Mais ce qui sauve, c’est l’amour. Cache-moi dans Tes plaies débordantes d’amour, Seigneur !
- Le corps de Jésus est descendu de la Croix et est donné à Sa Mère
Pietá. Jésus dans les bras de Marie. Un fils sur les genoux de sa mère. La vérité la plus pure de l’amour désintéressé. La Parole qui repose dans le silence.
Et nous, perdus dans un monde saturé de mots pressés, d’informations, de nouvelles, de publicités, d’intérêts, où nous ne savons plus ce qui est vrai et ce qui est faux, ni qui croire !
Seigneur, je ne dois pas tout savoir, je ne veux pas tout savoir. Je veux seulement savoir ce qu’il est important de savoir pour être une meilleure personne et pour créer un monde plus humain. Donne-moi un grand amour pour tout ce qui est pur, vrai, simple et humain dans le monde.
- Jésus est déposé au tombeau
Le cimetière. La fin. Quand la pierre a roulé sur l’entrée du tombeau, tout semblait définitivement terminé. Il semblait, Seigneur, que Toi et Ton chemin d’amour n’étaient rien d’autre qu’une illusion. Un espoir trompeur dans un hypothétique triomphe du Bien sur le mal.

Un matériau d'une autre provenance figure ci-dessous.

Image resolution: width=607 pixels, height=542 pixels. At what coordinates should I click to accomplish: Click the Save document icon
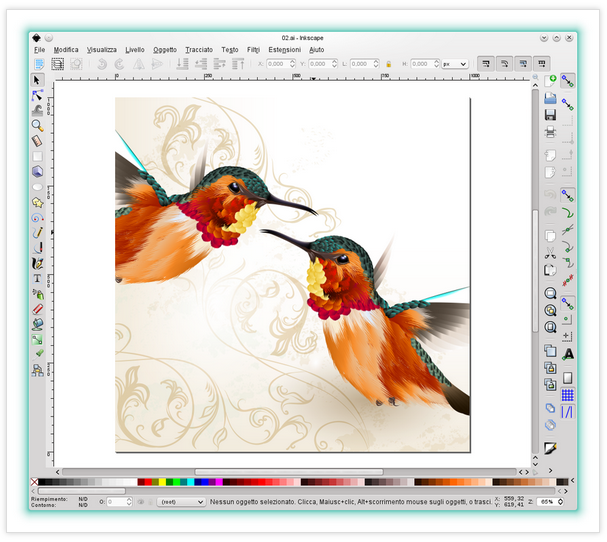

Il semblait que tout était fini, qu’il fallait être réaliste, que le monde était vraiment pour les rusés et non pour ceux qui rêvent du Bien, comme Toi.
Si souvent dans nos vies, il semble qu’il n’y ait pas d’avenir. Nous ne voyons pas de lumière au bout du tunnel. Nous avons peur de regarder devant nous. Nous ne pouvons pas prendre de décisions, nous ne voyons pas où l’histoire peut continuer, nous ne voyons que le chemin bloqué par de grosses pierres.
C’est alors que nous avons besoin d’entendre la voix de Marie. Elle nous parle des fins qui sont des commencements, de la mort semblable à un arbre en hiver alors qu’il s’apprête à fleurir au printemps. Des tombes qui sont les portes de la résurrection.